There's a basic morality that every human subscribes to, and this can
provide the basis for fashioning a common theory of love, that can then
form the ethical basis for the new society.
BTW, if Mike's critique above is accurate, that
Dave does, in fact, often argue for a moral view of things--that's good,
in my view, and speaks well of Dave.
Regards,
vince, PCS
|
|
|
davesearles
|
|
Posted:
19 Sep 2007 08:11 pm Post subject:
|
|
Mike writes:
But there is some amount of uniformity
dave writes:
There is not uniformity even in one person.
vince wrote:
There's a basic morality that every human
subscribes to
dave writes:
truth through mere assertion. no thanks I gave up
drugs long ago.
|
|
|
mikelepore
|
|
Posted:
20 Sep 2007 12:58 am Post subject:
|
|
Okay, then, try writing any five hundred word
socialist leaflet or an educational essay, all your way. Not about
tactics, like whether to propose a constitutional amendment, but the case
in favor of socialism, the case for making the choice, the reason why
people might even bother. I believe that we will see you relying on moral
arguments very quickly. Right now you don't think so. We shall see.
|
|
|
davesearles
|
|
Posted:
20 Sep 2007 08:12 am Post subject:
|
|
My leaflet:
Listen People, waztsup?
Dis here leaflet don't appeal to any latent moraity
that any of you think that you have. I know all you guys. Let's face it.
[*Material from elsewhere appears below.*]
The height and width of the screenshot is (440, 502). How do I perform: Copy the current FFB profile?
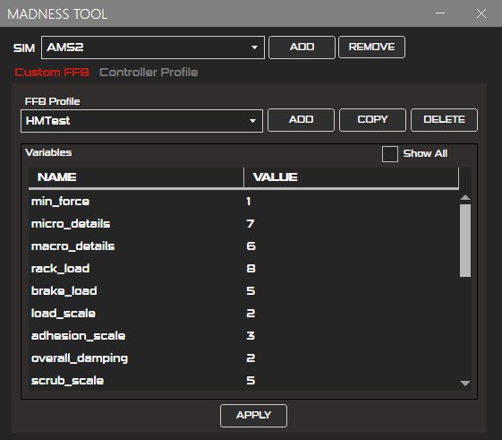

You ain't got none, and because I hangs out which chews I must not got
any eider.
Yous know dat I don't give two shits about any of
ya - but I got a plan see. This is like organized theft big time only
they can't bust us cause we'll change the laws around. Fuck them up good.
Take over the whole means of production.
And so on and so forth.
|
|
|
mikelepore
|
|
Posted:
20 Sep 2007 01:40 pm Post subject:
|
|
Oops, you used the word "theft." That's a
moral judgement, because it conflicts with the capitalist's claim that
"I am the rightful owner of this whole empire because my
great-great-grandparents worked hard and took a risk, resulting in the
stock certificate now being located in my vault. It's all mine, end of
conversation." That's what the capitalist says, and it's plausible.
So is there available some other case for socialism, one that contains no
moral judgements?
In the preceding I said the word
"plausible." To enlarge on that, I have to tell a little story
about a viewpoint that I disagree with completely and yet it's plausible.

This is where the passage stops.